The Biden administration is encouraging other states to follow Ohio’s lead. Slavitt announced new guidance from the Treasury Department that tells states how to use federal funds to pay for vaccine incentive programs.
So far, Colorado, Maryland, New York and Oregon have announced lotteries similar to Ohio’s.
At one point in April, the U.S. was vaccinating three million people a day. Now, it’s closer to two million
Some companies are providing incentives, too. One now-famous example is the Krispy Kreme promotion – vaccinated customers can get free donuts.
United Airlines joined this trend on Tuesday. The airline launched a ticket sweepstakes with vaccinated Americans allowed to enter to win two roundtrip tickets, first-class, to anywhere in the world.
One ticket winner will be chosen every day in June. And on July 1, United will pick five grand-prize winners – they’ll get a free pass to flights anywhere in the world for a full year.

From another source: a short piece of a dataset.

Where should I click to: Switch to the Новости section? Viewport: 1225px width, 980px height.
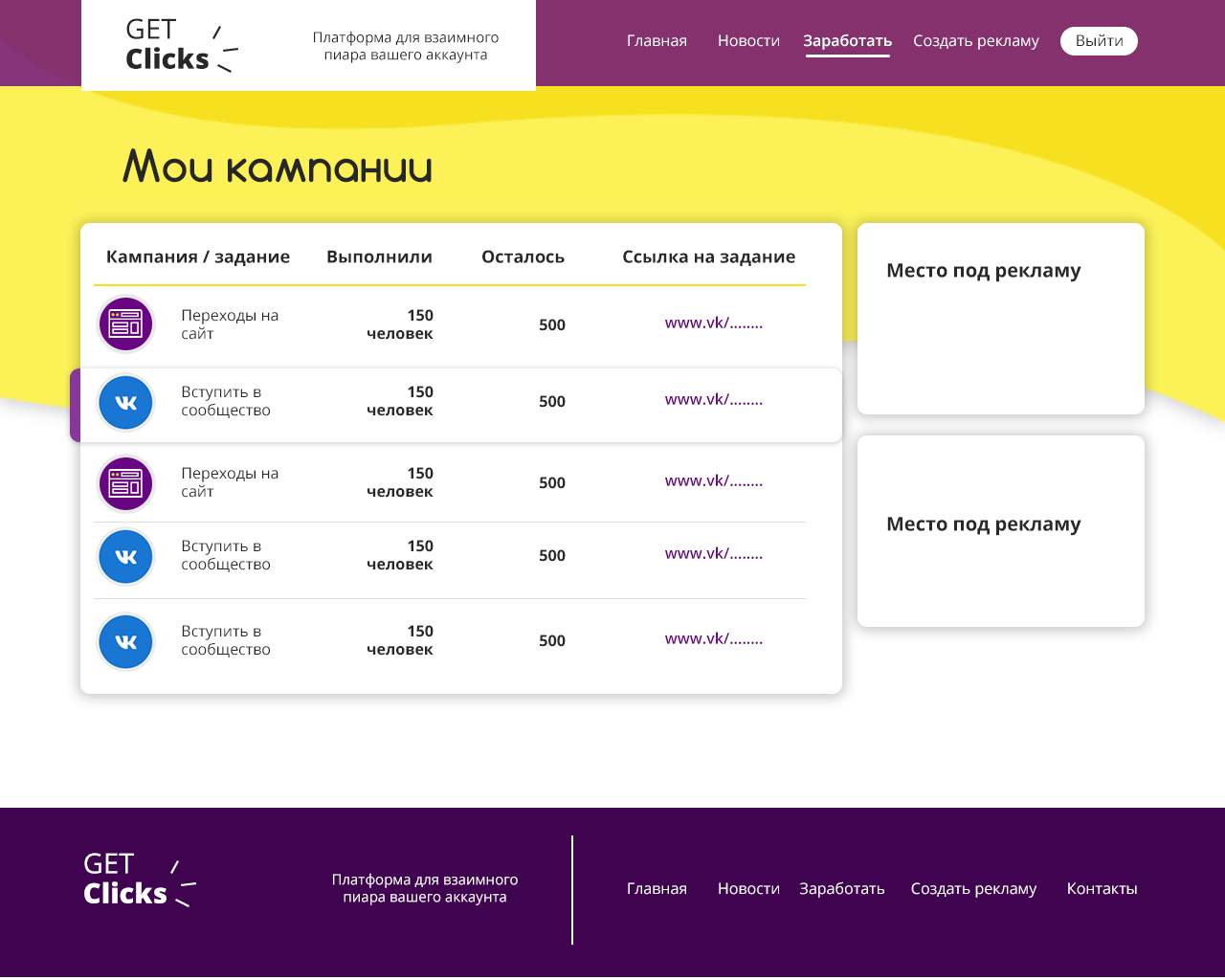tap(748, 40)
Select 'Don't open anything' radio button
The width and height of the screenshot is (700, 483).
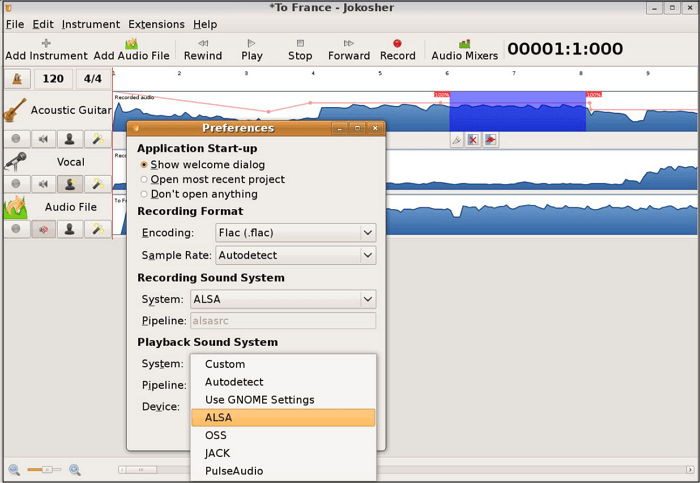[144, 194]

Initiatives like this are good at convincing the hesitant, as Ohio’s results have shown. A recent Harris Poll suggests that 57 percent of unvaccinated Americans support vaccine incentives, and 54 percent say they’ll be more likely to get a shot if there’s an extra bonus on the line.
Lotteries and other incentives won’t work for everyone, though. Some Americans want to get vaccinated but face access barriers – such as not being able to find an appointment that fits their work schedule.
Barriers like this have kept many black and Hispanic Americans from getting vaccinated. The Biden administration is also encouraging more walk-in vaccination options, mobile clinics, and other ways to make it easier to get a vaccine.
In New York City, for example, mobile vaccine buses will be parked at popular city beaches starting this weekend. The beaches include Coney Island and Far Rockaway – the latter has the lowest vaccination rate of any neighborhood in the city.
‘People may say this is frivolous,’ Slavitt said at the briefing. ‘I say, anything that ends the pandemic, we pull out now.’